Investing.com - The dollar inched up on Friday and remained near one-and-a-half-month highs ahead of the much anticipated U.S. job data due later in the day.
The gain in dollar followed a spike in Treasury yields on better-than-expected U.S. data and indications from the Federal Reserve that interest rates will continue to rise.
The U.S. dollar index, which tracks the greenback against a basket of other currencies, was at 95.50 by 01:30AM ET (05:30 GMT) after hitting an overnight high of 95.78, the most since August 20.
The yield on the benchmark United States 10-Year Treasury rose to levels not seen since 2011 after upbeat economic data and hawkish comments from Fed Chairman Jerome Powell bolstered expectations of an interest rate increase in December.
The yield was up 1.36% to 3.204% on Thursday after jumping almost 4% in the previous session.
Fed Chairman Jerome Powell said Wednesday that the U.S. central bank may raise interest rates above an estimated "neutral" setting as the U.S. economy continues to grow.

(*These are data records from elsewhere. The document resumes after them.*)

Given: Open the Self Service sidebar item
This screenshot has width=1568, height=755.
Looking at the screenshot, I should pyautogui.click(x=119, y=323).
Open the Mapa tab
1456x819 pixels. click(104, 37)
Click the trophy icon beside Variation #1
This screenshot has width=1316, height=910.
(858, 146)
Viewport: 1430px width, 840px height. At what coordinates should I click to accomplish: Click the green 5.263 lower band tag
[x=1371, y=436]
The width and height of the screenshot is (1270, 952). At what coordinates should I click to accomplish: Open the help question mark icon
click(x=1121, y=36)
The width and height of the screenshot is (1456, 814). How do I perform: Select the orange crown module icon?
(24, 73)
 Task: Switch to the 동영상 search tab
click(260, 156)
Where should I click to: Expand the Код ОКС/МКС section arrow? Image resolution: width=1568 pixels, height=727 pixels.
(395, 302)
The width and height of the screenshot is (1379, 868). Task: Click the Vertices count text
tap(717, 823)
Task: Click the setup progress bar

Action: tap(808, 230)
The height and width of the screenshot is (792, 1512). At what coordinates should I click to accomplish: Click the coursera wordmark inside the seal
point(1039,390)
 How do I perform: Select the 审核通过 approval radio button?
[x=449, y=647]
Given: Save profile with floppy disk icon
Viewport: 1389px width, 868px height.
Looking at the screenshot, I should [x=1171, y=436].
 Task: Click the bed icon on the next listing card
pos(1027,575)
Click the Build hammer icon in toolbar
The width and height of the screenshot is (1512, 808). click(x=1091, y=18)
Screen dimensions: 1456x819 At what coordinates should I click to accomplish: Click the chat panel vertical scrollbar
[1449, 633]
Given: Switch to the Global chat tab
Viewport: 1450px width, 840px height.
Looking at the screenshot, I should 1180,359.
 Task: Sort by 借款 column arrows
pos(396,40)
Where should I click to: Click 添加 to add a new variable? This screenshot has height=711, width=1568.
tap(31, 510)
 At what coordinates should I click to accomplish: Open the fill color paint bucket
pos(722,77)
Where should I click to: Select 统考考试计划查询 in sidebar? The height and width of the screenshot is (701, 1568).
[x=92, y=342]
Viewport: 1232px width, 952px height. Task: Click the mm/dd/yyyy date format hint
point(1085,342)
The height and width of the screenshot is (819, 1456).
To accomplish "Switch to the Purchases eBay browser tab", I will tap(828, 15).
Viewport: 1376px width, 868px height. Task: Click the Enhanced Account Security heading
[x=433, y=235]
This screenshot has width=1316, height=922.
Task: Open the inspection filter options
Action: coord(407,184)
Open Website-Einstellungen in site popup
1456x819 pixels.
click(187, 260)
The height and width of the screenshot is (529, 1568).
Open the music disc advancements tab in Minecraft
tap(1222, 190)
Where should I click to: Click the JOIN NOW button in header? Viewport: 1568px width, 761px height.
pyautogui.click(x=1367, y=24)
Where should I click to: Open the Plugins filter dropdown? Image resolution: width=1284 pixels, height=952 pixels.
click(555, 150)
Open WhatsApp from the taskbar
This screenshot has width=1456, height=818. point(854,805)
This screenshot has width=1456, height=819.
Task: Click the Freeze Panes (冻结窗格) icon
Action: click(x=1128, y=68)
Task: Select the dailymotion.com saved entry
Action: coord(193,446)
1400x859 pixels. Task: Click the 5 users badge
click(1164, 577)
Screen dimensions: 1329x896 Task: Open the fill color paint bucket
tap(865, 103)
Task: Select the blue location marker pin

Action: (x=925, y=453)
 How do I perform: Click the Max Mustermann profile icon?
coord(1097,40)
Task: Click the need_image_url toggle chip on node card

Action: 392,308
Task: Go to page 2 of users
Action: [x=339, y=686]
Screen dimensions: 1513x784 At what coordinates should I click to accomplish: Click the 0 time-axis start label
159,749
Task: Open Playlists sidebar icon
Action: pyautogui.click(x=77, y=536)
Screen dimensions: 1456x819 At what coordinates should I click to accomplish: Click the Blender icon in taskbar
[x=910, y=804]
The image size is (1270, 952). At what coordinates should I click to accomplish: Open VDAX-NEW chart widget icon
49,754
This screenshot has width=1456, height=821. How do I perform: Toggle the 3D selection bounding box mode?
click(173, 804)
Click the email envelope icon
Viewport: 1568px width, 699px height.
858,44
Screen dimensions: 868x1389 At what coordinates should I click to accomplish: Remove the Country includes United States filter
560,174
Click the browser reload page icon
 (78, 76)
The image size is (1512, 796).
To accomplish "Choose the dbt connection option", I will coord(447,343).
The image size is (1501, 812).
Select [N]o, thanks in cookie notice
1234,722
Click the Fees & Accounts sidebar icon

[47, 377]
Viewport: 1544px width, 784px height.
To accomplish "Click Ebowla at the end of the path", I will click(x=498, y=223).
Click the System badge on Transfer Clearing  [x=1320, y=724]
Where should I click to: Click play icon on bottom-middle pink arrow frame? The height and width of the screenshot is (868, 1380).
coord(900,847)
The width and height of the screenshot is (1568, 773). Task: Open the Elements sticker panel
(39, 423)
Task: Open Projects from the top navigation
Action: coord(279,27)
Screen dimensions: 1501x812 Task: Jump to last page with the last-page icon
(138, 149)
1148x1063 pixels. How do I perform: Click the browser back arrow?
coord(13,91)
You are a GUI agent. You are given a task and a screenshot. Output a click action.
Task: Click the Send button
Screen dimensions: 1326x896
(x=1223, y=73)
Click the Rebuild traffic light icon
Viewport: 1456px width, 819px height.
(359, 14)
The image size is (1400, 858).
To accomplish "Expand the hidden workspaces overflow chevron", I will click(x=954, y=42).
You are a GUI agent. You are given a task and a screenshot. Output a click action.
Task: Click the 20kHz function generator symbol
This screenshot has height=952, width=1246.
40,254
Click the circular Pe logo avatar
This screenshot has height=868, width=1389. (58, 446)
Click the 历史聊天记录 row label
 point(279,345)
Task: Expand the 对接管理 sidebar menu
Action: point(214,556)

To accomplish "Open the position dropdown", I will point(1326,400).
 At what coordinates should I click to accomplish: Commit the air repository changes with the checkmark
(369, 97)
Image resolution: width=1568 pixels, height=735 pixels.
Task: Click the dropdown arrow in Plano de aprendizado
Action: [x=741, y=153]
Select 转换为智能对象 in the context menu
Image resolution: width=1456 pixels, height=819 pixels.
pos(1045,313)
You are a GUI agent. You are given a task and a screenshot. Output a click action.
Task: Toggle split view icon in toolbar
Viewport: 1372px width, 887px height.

“Interest rates are still accommodative, but we’re gradually moving to a place where they’ll be neutral,” neither holding back nor spurring economic growth, Powell said.
“We may go past neutral. But we’re a long way from neutral at this point, probably,” he added.
Look ahead, the September employment report is expected to take center stage later in the day in the U.S.
A strong payrolls report, especially if wage growth appears to be in check, could further boosts treasuriy yields and impact equities, according to analysts.
The Labor Department will release the numbers at 08:30AM ET (12:30 GMT).
On average, economists expect that nonfarm payrolls rose by 185,000 last month, down from a rise of 201,000 in August. The jobless rate is expected to tick down to 3.8%.
Average hourly earnings are forecast to have risen 0.3% in September, a 2.8% gain year on year.